Background Ritonavir is a potent inhibitor of the cytochrome P450 3A4 enzyme used to boost other protease inhibitors in the management of HIV infection. The metabolism of fluorinated steroids (eg fluticasone, triamcinolone), used for asthma, hay fever and arthritis, is inhibited by ritonavir causing increased exposure to corticosteroid. Cases of ritonavir induced Cushing’s syndrome and subsequent adrenocortical suppression were first reported in 1999. Despite awareness of this interaction new cases continue to occur.
Aim To identify and describe patients in our cohort with iatrogenic Cushing’s ± adrenocortical suppression, and to investigate whether there were missed opportunities for prevention.

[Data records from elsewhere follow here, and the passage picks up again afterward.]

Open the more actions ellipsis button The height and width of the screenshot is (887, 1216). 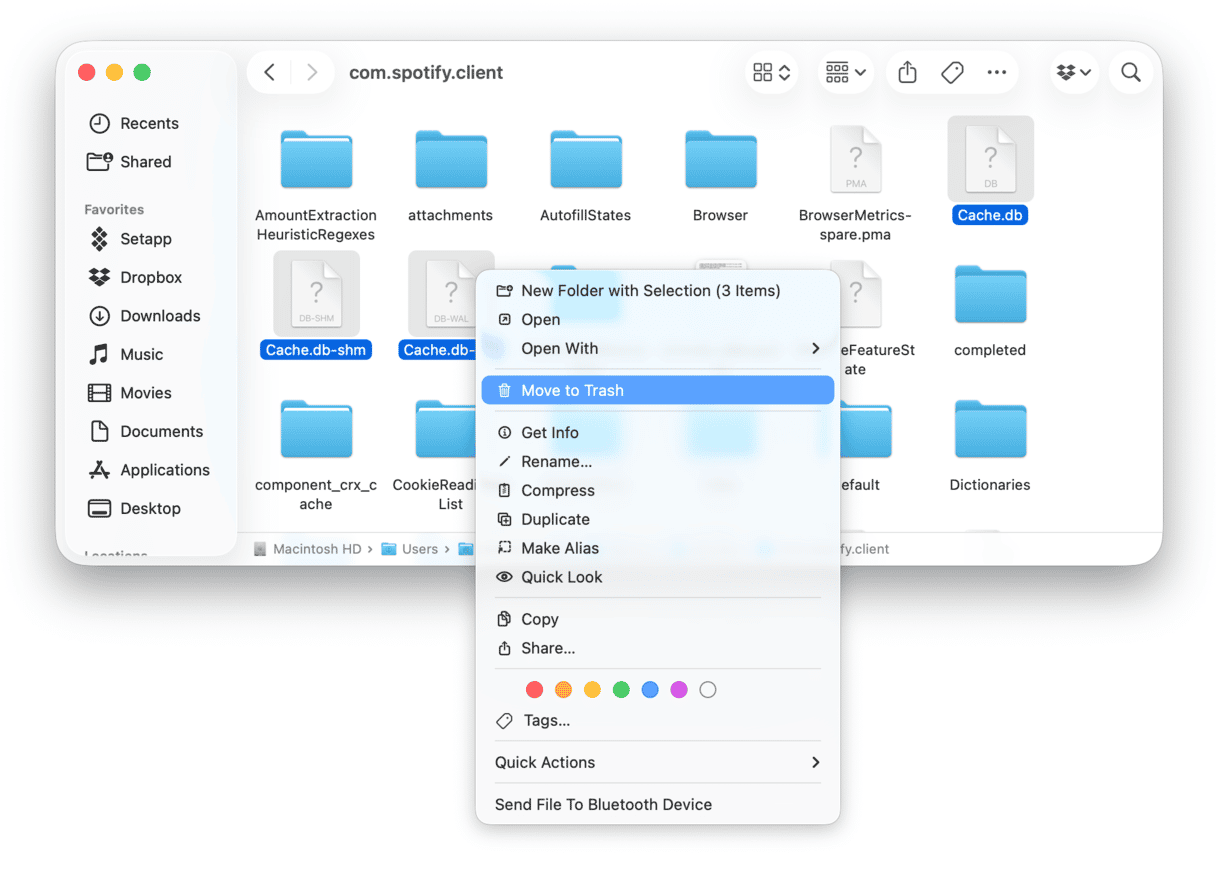click(996, 72)
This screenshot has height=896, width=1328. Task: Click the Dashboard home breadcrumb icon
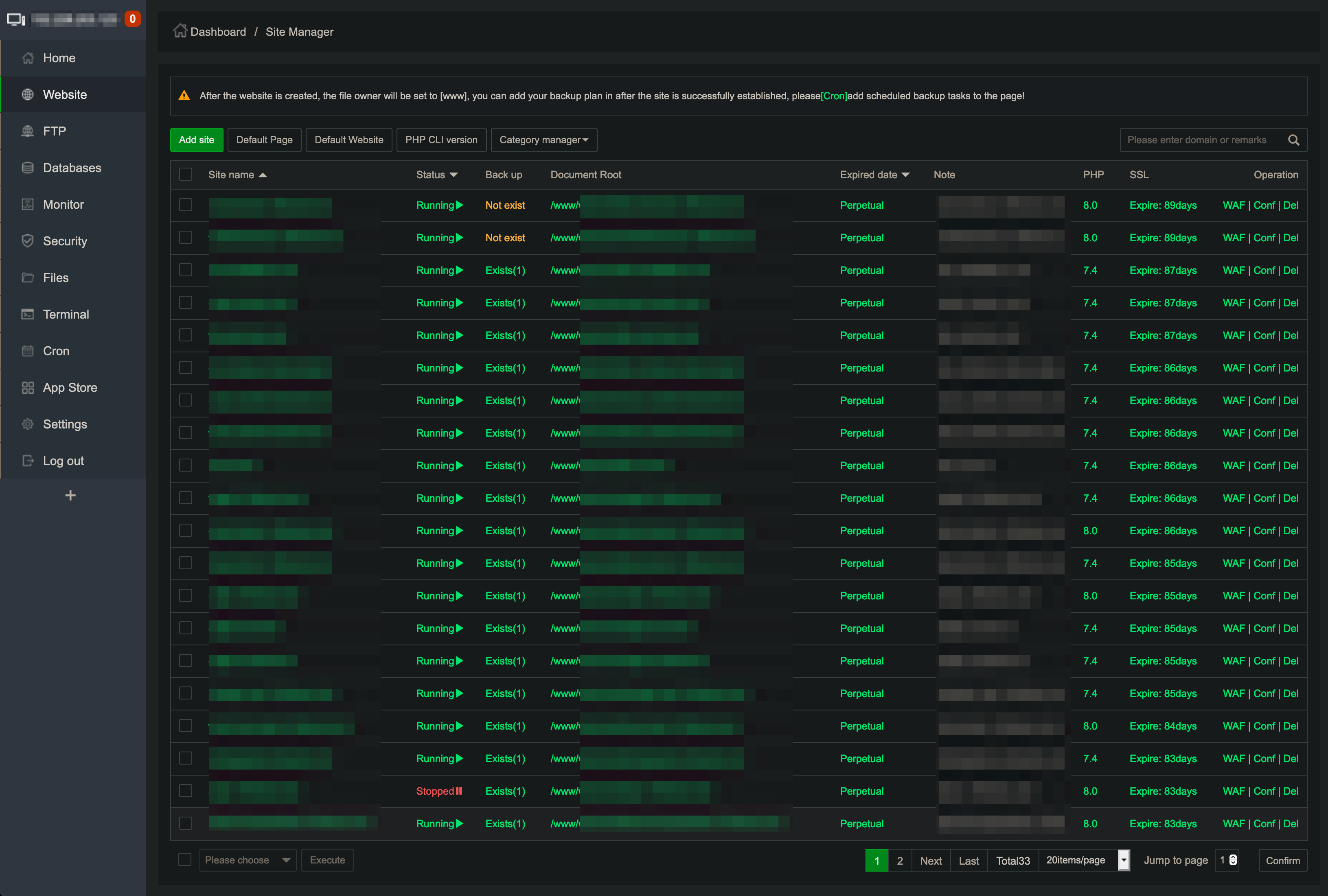(180, 31)
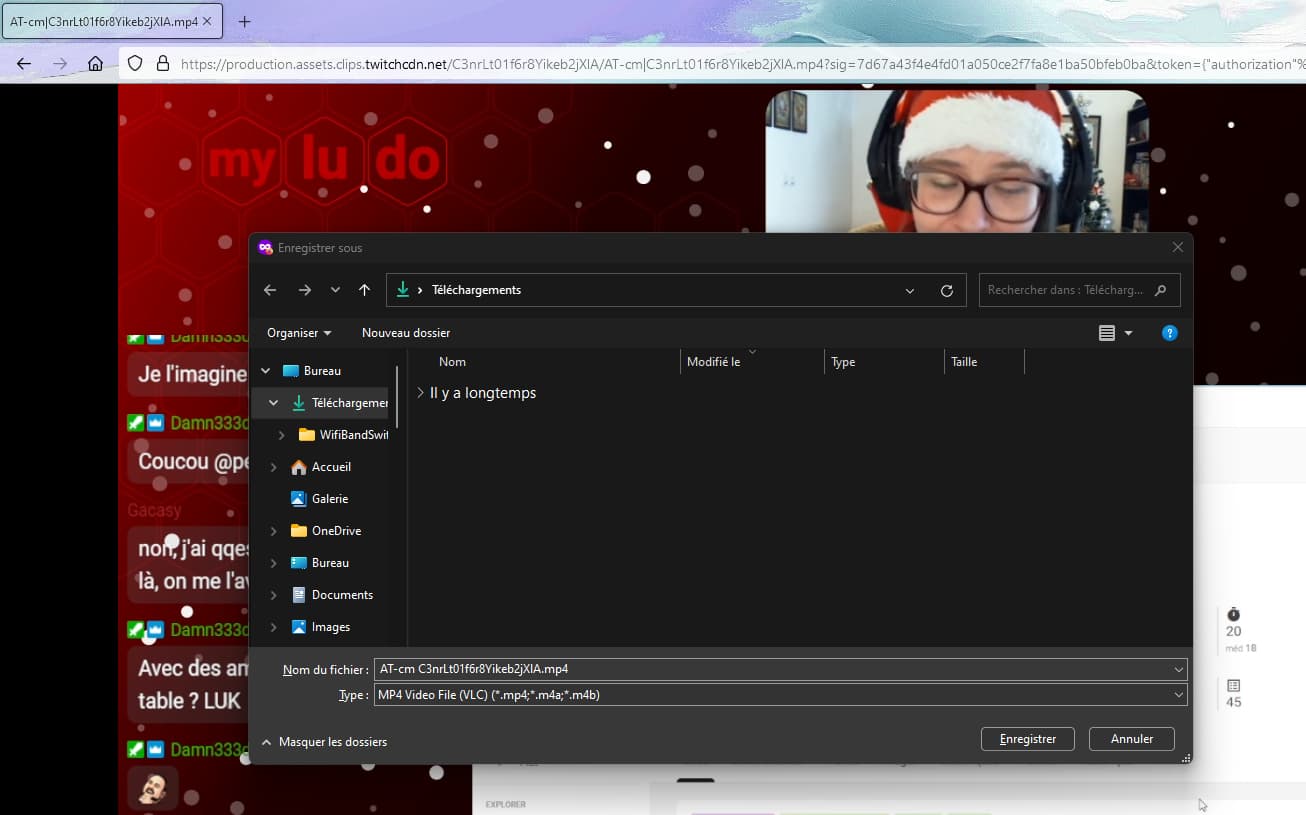The width and height of the screenshot is (1306, 815).
Task: Click the refresh icon in the save dialog
Action: 947,290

Methods Cases were identified from laboratory and pharmacy records between January 2010 and December 2015. Data was collected on demographics, steroid use, presentation and outcome. GP and referral letters were reviewed.
Results 25 cases were identified. The steroids were prescribed in many different specialties, most commonly primary care and rheumatology, as well as being obtained OTC. Duration of steroid use ranged from a single dose to 3 injections over one year. The most common presentation was weight gain, facial swelling, fatigue and postural dizziness. Long-term sequelae included diabetes, osteoporosis and avascular necrosis as well as creating anxiety and mistrust of the medical profession. Synacthen tests were performed in the majority of cases. The duration of adrenal suppression varied from 1 month to >4 years. Clinic letters first carried a postscript warning re the interaction in 2007.
Discussion Iatrogenic Cushings/adrenocortical suppression carries significant long-term morbidity. Innovative strategies to improve dissemination of information to healthcare professionals and patients are needed.